The same media outlet published an article by Murat Yetkin devoted to the same topic. According to the author, the coming local elections will be critical for Turkey.
"The local elections will be an indicator, like a huge public opinion poll for the coming two general elections. One of them is the presidential one in August 2014. The other one is the parliamentary elections in June 2015, with a possibility that the government could want it earlier, perhaps in 2014," the author writes.
"The March 30 local elections will be a major challenge for Prime Minister Tayyip Erdoğan – on top of Parliamentary opposition – because of two reasons and regarding two cross sections of Turkish society," he believes.

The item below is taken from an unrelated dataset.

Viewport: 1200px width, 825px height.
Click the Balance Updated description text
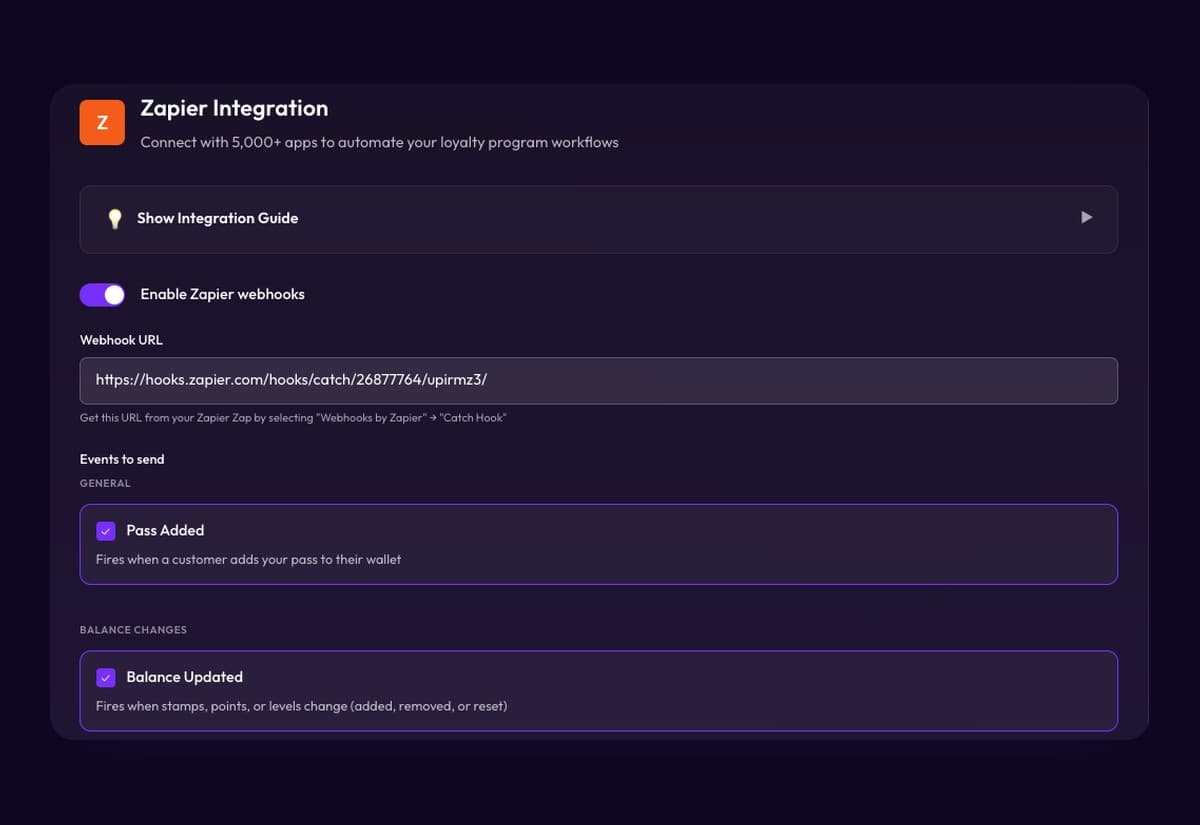pos(301,706)
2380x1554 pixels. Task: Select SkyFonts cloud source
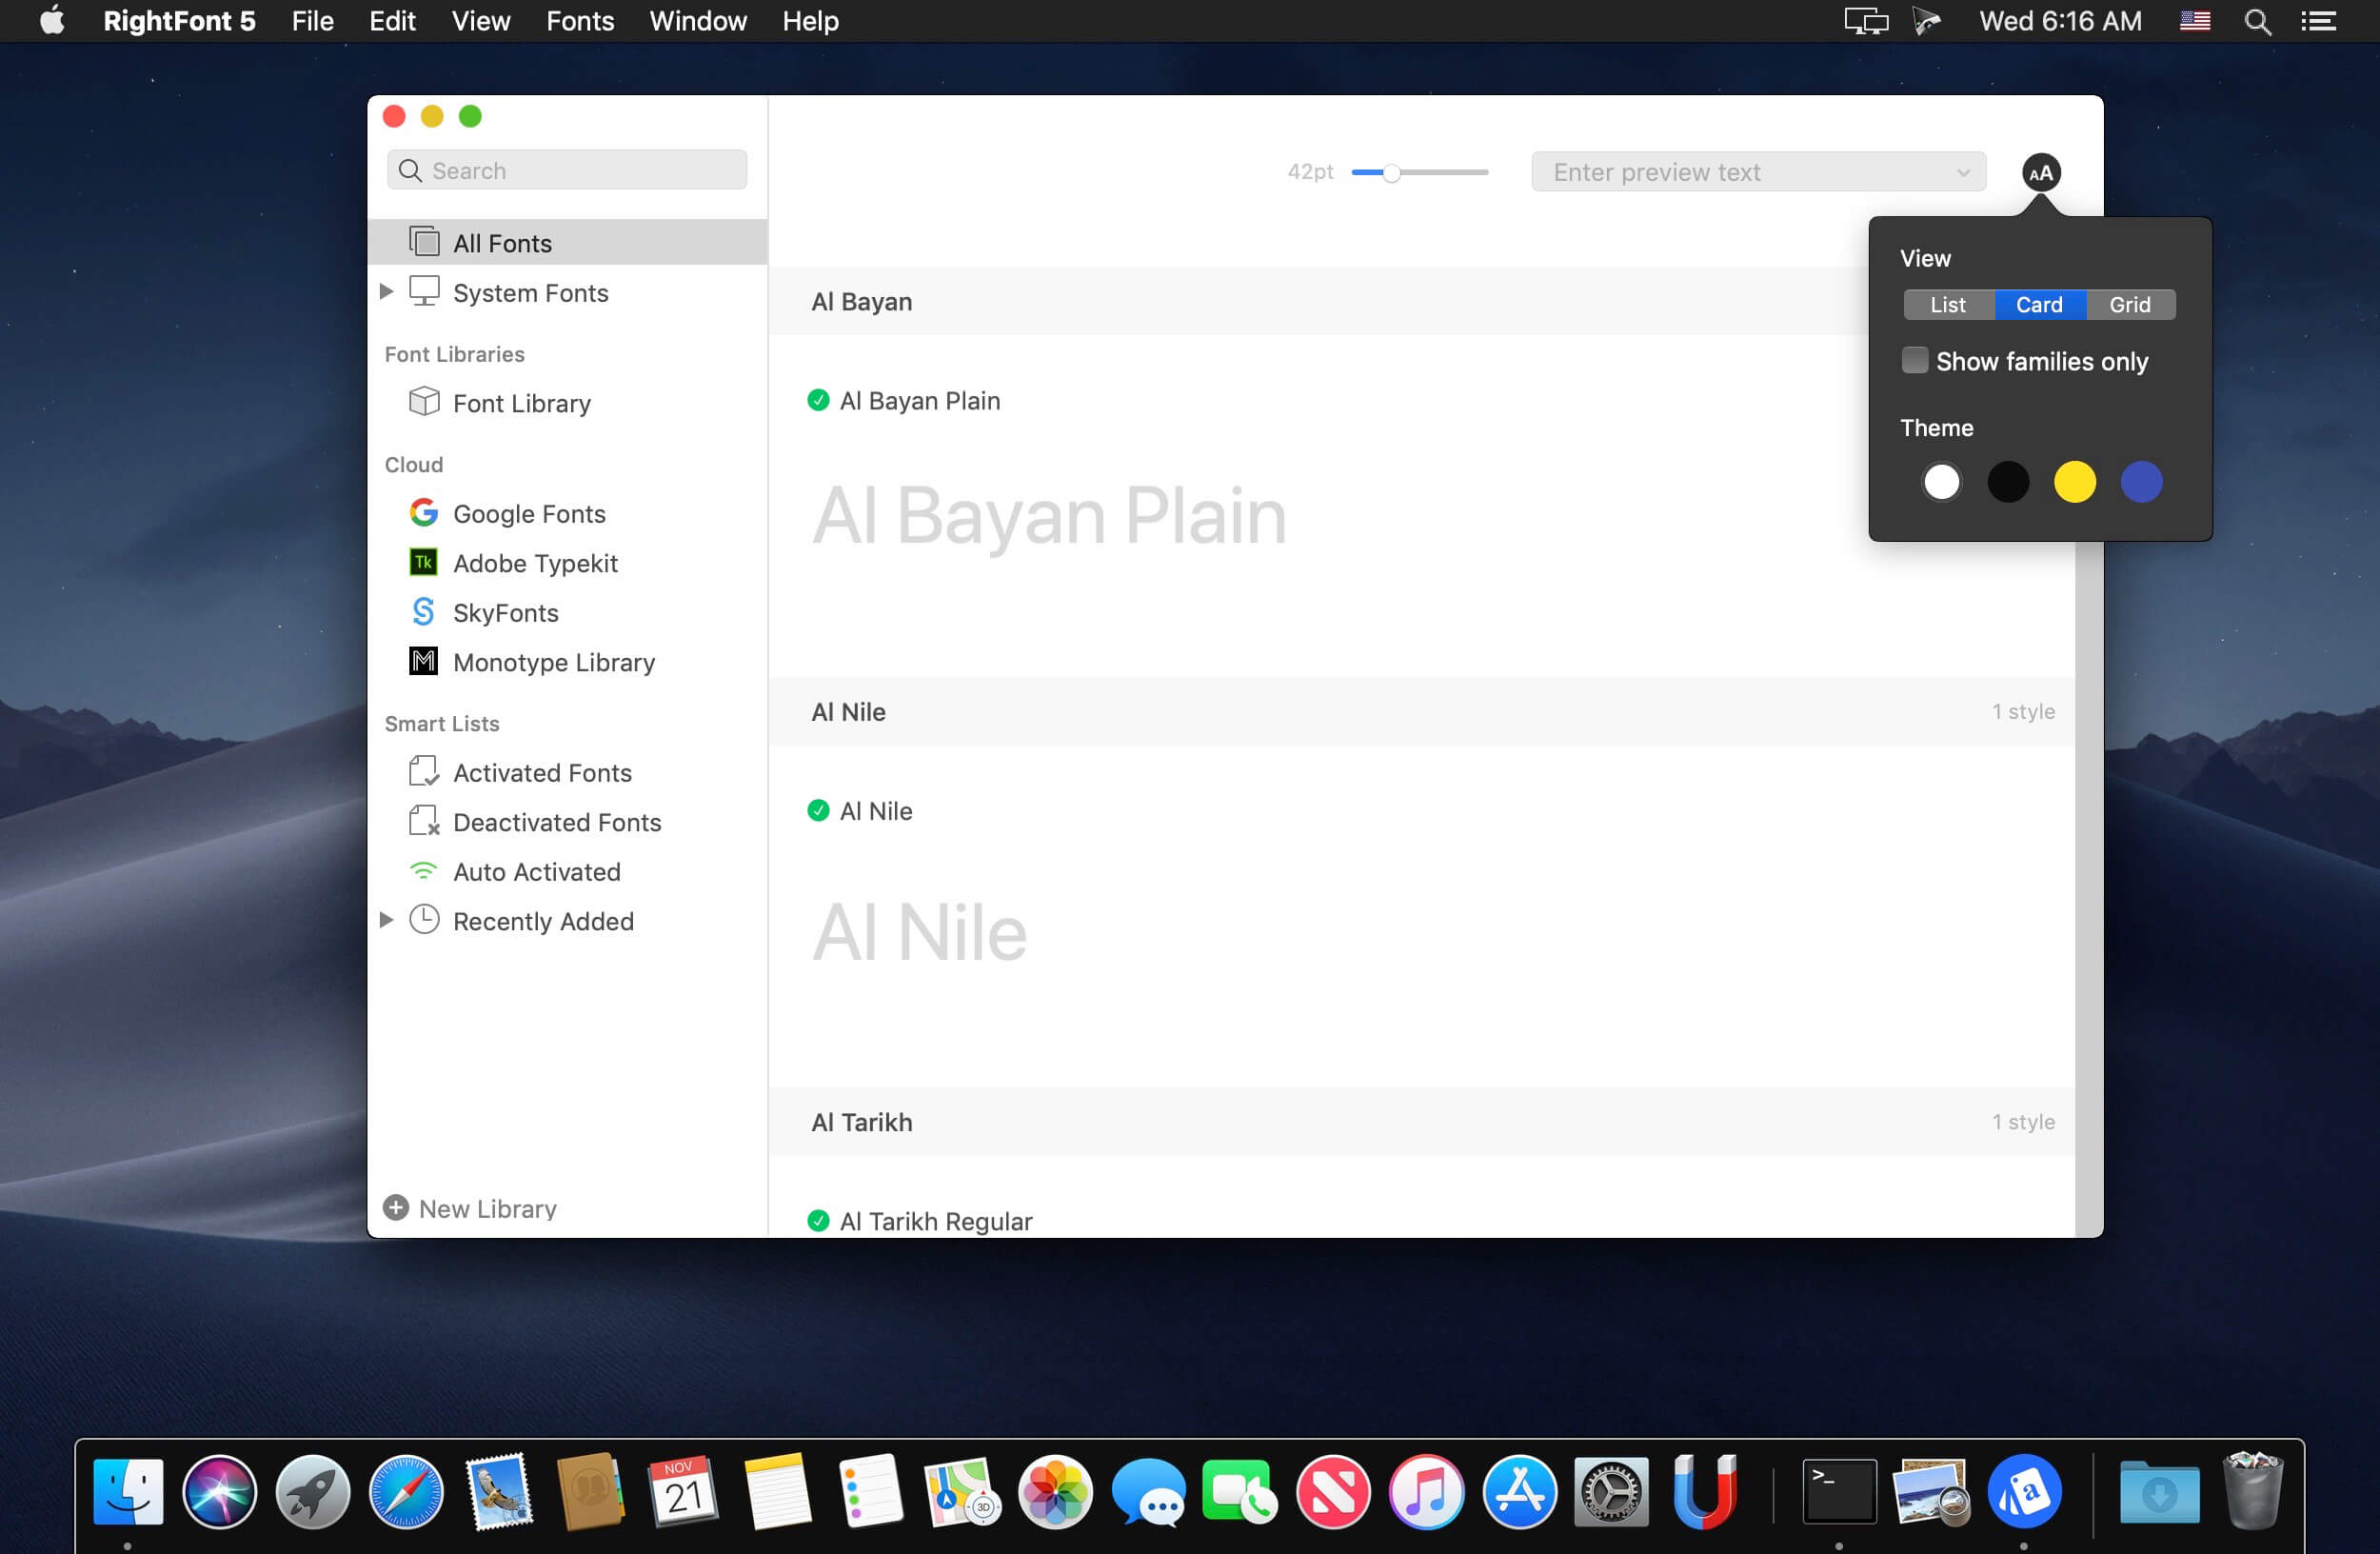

"The Kurdish problem is another challenge. Erdoğan has started dialogue with Abdullah Öcalan, the imprisoned leader of the outlawed Kurdistan Workers’ Party (PKK) through his intelligence chief Hakan Fidan. Sharing the same grassroots with the PKK, the Peace and Democracy Party (BDP) in the Parliament is involved in the talks," the article reads.
"Let’s assume that all AK Parti voters from 2011 think that all the corruption allegations are the lies of those who want to topple Erdoğan and will vote for him again. Will it be possible for him to rule the country the way he has been ruling so far? That doesn’t seem to be very possible given the picture above," the author concludes.